**Collected data entries**
-----

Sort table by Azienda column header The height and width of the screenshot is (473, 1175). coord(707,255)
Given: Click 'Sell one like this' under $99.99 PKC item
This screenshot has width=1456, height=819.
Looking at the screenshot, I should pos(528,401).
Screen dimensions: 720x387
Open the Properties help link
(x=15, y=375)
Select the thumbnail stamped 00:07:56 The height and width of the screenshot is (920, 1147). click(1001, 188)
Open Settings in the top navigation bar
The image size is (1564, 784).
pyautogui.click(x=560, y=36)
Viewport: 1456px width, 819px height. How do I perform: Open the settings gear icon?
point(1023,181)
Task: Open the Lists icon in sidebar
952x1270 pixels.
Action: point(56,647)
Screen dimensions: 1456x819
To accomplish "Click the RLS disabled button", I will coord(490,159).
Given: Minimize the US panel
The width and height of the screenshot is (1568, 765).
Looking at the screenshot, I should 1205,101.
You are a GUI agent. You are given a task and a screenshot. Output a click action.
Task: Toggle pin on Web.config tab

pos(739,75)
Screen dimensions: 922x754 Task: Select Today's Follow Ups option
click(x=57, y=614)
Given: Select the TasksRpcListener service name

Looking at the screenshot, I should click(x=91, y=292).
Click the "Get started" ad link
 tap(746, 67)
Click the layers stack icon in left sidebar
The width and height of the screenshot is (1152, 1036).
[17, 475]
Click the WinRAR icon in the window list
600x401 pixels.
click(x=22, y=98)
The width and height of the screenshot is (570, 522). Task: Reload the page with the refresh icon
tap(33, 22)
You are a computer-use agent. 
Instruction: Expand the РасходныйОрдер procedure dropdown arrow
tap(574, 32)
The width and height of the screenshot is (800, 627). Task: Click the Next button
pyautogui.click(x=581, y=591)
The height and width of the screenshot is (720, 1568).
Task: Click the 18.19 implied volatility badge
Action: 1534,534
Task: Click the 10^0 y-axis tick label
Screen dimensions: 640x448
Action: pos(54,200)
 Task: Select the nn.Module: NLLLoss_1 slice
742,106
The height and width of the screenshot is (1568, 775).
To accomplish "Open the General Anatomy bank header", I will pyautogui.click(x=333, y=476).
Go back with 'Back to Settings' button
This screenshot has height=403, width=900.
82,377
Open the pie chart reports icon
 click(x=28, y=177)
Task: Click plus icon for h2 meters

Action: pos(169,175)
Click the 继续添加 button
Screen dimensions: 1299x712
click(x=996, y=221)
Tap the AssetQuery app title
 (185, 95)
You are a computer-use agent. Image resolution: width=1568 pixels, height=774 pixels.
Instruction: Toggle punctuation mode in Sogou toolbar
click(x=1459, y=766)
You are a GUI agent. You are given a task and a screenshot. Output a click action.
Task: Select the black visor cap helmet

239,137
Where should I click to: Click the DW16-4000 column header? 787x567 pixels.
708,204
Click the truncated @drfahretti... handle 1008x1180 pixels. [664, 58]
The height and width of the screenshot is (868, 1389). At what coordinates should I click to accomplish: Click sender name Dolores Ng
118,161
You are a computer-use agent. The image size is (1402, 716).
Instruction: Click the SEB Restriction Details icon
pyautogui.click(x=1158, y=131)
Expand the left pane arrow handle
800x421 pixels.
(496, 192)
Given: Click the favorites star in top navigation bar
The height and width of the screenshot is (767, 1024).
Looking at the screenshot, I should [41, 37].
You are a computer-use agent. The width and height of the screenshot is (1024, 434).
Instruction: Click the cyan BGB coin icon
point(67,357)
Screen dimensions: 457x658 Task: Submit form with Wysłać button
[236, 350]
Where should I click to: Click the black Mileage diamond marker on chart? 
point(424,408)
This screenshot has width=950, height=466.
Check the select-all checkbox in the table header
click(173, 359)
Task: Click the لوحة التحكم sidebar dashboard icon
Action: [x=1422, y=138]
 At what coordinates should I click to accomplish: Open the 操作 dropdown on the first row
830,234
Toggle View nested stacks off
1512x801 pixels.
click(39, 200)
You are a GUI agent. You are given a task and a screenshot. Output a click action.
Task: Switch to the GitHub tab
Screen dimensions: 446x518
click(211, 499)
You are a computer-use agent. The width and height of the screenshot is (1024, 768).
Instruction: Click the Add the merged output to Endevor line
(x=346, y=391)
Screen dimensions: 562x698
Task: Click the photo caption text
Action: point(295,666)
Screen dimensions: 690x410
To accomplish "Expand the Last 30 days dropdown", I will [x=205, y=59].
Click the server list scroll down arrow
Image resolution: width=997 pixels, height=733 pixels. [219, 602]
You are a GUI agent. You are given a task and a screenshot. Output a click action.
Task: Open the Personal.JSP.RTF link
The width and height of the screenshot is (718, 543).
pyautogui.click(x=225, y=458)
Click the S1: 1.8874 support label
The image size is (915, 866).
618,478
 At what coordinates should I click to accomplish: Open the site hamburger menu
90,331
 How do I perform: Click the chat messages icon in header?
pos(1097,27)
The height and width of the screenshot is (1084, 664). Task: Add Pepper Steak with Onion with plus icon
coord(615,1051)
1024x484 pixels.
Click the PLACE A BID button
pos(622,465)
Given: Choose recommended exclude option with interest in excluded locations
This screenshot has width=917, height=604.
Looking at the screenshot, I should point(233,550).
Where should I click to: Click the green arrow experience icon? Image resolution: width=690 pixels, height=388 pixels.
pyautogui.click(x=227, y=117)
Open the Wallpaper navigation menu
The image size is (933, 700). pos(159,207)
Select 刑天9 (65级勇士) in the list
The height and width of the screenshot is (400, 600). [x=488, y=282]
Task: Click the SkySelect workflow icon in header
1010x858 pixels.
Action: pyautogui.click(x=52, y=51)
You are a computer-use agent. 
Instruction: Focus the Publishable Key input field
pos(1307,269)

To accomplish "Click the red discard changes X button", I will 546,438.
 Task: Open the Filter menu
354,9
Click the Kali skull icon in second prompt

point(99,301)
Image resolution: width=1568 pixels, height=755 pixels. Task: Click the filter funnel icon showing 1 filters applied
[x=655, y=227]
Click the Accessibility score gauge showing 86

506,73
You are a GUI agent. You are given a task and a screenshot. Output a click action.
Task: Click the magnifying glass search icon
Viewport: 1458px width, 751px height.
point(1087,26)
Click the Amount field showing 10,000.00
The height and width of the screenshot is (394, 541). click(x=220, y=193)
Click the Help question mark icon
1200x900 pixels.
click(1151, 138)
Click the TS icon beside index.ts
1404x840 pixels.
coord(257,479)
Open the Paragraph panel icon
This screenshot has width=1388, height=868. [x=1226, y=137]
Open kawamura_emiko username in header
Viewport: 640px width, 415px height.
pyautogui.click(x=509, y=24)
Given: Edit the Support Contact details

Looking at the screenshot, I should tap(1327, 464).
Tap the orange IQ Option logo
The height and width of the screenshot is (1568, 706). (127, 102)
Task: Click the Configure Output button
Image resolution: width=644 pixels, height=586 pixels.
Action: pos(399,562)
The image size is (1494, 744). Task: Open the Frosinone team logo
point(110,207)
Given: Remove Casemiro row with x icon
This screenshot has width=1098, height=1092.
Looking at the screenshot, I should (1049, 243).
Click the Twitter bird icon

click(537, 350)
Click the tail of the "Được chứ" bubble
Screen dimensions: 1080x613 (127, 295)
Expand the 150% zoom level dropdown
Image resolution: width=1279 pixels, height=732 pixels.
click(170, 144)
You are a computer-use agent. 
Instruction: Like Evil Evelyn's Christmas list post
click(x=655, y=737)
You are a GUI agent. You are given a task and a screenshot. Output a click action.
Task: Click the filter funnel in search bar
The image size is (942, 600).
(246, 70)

-----

**Your goal**
Copy the entries above line for line, with no changes.

**Output of the exercise**
Sort table by Azienda column header The height and width of the screenshot is (473, 1175). coord(707,255)
Given: Click 'Sell one like this' under $99.99 PKC item
This screenshot has width=1456, height=819.
Looking at the screenshot, I should pos(528,401).
Screen dimensions: 720x387
Open the Properties help link
(x=15, y=375)
Select the thumbnail stamped 00:07:56 The height and width of the screenshot is (920, 1147). click(1001, 188)
Open Settings in the top navigation bar
The image size is (1564, 784).
pyautogui.click(x=560, y=36)
Viewport: 1456px width, 819px height. How do I perform: Open the settings gear icon?
point(1023,181)
Task: Open the Lists icon in sidebar
952x1270 pixels.
Action: point(56,647)
Screen dimensions: 1456x819
To accomplish "Click the RLS disabled button", I will coord(490,159).
Given: Minimize the US panel
The width and height of the screenshot is (1568, 765).
Looking at the screenshot, I should 1205,101.
You are a GUI agent. You are given a task and a screenshot. Output a click action.
Task: Toggle pin on Web.config tab

pos(739,75)
Screen dimensions: 922x754 Task: Select Today's Follow Ups option
click(x=57, y=614)
Given: Select the TasksRpcListener service name

Looking at the screenshot, I should click(x=91, y=292).
Click the "Get started" ad link
 tap(746, 67)
Click the layers stack icon in left sidebar
The width and height of the screenshot is (1152, 1036).
[17, 475]
Click the WinRAR icon in the window list
600x401 pixels.
click(x=22, y=98)
The width and height of the screenshot is (570, 522). Task: Reload the page with the refresh icon
tap(33, 22)
You are a computer-use agent. 
Instruction: Expand the РасходныйОрдер procedure dropdown arrow
tap(574, 32)
The width and height of the screenshot is (800, 627). Task: Click the Next button
pyautogui.click(x=581, y=591)
The height and width of the screenshot is (720, 1568).
Task: Click the 18.19 implied volatility badge
Action: 1534,534
Task: Click the 10^0 y-axis tick label
Screen dimensions: 640x448
Action: pos(54,200)
 Task: Select the nn.Module: NLLLoss_1 slice
742,106
The height and width of the screenshot is (1568, 775).
To accomplish "Open the General Anatomy bank header", I will pyautogui.click(x=333, y=476).
Go back with 'Back to Settings' button
This screenshot has height=403, width=900.
82,377
Open the pie chart reports icon
 click(x=28, y=177)
Task: Click plus icon for h2 meters

Action: pos(169,175)
Click the 继续添加 button
Screen dimensions: 1299x712
click(x=996, y=221)
Tap the AssetQuery app title
 (185, 95)
You are a computer-use agent. Image resolution: width=1568 pixels, height=774 pixels.
Instruction: Toggle punctuation mode in Sogou toolbar
click(x=1459, y=766)
You are a GUI agent. You are given a task and a screenshot. Output a click action.
Task: Select the black visor cap helmet

239,137
Where should I click to: Click the DW16-4000 column header? 787x567 pixels.
708,204
Click the truncated @drfahretti... handle 1008x1180 pixels. [664, 58]
The height and width of the screenshot is (868, 1389). At what coordinates should I click to accomplish: Click sender name Dolores Ng
118,161
You are a computer-use agent. The image size is (1402, 716).
Instruction: Click the SEB Restriction Details icon
pyautogui.click(x=1158, y=131)
Expand the left pane arrow handle
800x421 pixels.
(496, 192)
Given: Click the favorites star in top navigation bar
The height and width of the screenshot is (767, 1024).
Looking at the screenshot, I should [41, 37].
You are a computer-use agent. The width and height of the screenshot is (1024, 434).
Instruction: Click the cyan BGB coin icon
point(67,357)
Screen dimensions: 457x658 Task: Submit form with Wysłać button
[236, 350]
Where should I click to: Click the black Mileage diamond marker on chart? 
point(424,408)
This screenshot has width=950, height=466.
Check the select-all checkbox in the table header
click(173, 359)
Task: Click the لوحة التحكم sidebar dashboard icon
Action: [x=1422, y=138]
 At what coordinates should I click to accomplish: Open the 操作 dropdown on the first row
830,234
Toggle View nested stacks off
1512x801 pixels.
click(39, 200)
You are a GUI agent. You are given a task and a screenshot. Output a click action.
Task: Switch to the GitHub tab
Screen dimensions: 446x518
click(211, 499)
You are a computer-use agent. The width and height of the screenshot is (1024, 768).
Instruction: Click the Add the merged output to Endevor line
(x=346, y=391)
Screen dimensions: 562x698
Task: Click the photo caption text
Action: point(295,666)
Screen dimensions: 690x410
To accomplish "Expand the Last 30 days dropdown", I will [x=205, y=59].
Click the server list scroll down arrow
Image resolution: width=997 pixels, height=733 pixels. [219, 602]
You are a GUI agent. You are given a task and a screenshot. Output a click action.
Task: Open the Personal.JSP.RTF link
The width and height of the screenshot is (718, 543).
pyautogui.click(x=225, y=458)
Click the S1: 1.8874 support label
The image size is (915, 866).
618,478
 At what coordinates should I click to accomplish: Open the site hamburger menu
90,331
 How do I perform: Click the chat messages icon in header?
pos(1097,27)
The height and width of the screenshot is (1084, 664). Task: Add Pepper Steak with Onion with plus icon
coord(615,1051)
1024x484 pixels.
Click the PLACE A BID button
pos(622,465)
Given: Choose recommended exclude option with interest in excluded locations
This screenshot has width=917, height=604.
Looking at the screenshot, I should point(233,550).
Where should I click to: Click the green arrow experience icon? Image resolution: width=690 pixels, height=388 pixels.
pyautogui.click(x=227, y=117)
Open the Wallpaper navigation menu
The image size is (933, 700). pos(159,207)
Select 刑天9 (65级勇士) in the list
The height and width of the screenshot is (400, 600). [x=488, y=282]
Task: Click the SkySelect workflow icon in header
1010x858 pixels.
Action: pyautogui.click(x=52, y=51)
You are a computer-use agent. 
Instruction: Focus the Publishable Key input field
pos(1307,269)

To accomplish "Click the red discard changes X button", I will 546,438.
 Task: Open the Filter menu
354,9
Click the Kali skull icon in second prompt

point(99,301)
Image resolution: width=1568 pixels, height=755 pixels. Task: Click the filter funnel icon showing 1 filters applied
[x=655, y=227]
Click the Accessibility score gauge showing 86

506,73
You are a GUI agent. You are given a task and a screenshot. Output a click action.
Task: Click the magnifying glass search icon
Viewport: 1458px width, 751px height.
point(1087,26)
Click the Amount field showing 10,000.00
The height and width of the screenshot is (394, 541). click(x=220, y=193)
Click the Help question mark icon
1200x900 pixels.
click(1151, 138)
Click the TS icon beside index.ts
1404x840 pixels.
coord(257,479)
Open the Paragraph panel icon
This screenshot has width=1388, height=868. [x=1226, y=137]
Open kawamura_emiko username in header
Viewport: 640px width, 415px height.
pyautogui.click(x=509, y=24)
Given: Edit the Support Contact details

Looking at the screenshot, I should tap(1327, 464).
Tap the orange IQ Option logo
The height and width of the screenshot is (1568, 706). (127, 102)
Task: Click the Configure Output button
Image resolution: width=644 pixels, height=586 pixels.
Action: pos(399,562)
The image size is (1494, 744). Task: Open the Frosinone team logo
point(110,207)
Given: Remove Casemiro row with x icon
This screenshot has width=1098, height=1092.
Looking at the screenshot, I should (1049, 243).
Click the Twitter bird icon

click(537, 350)
Click the tail of the "Được chứ" bubble
Screen dimensions: 1080x613 (127, 295)
Expand the 150% zoom level dropdown
Image resolution: width=1279 pixels, height=732 pixels.
click(170, 144)
You are a computer-use agent. 
Instruction: Like Evil Evelyn's Christmas list post
click(x=655, y=737)
You are a GUI agent. You are given a task and a screenshot. Output a click action.
Task: Click the filter funnel in search bar
The image size is (942, 600).
(246, 70)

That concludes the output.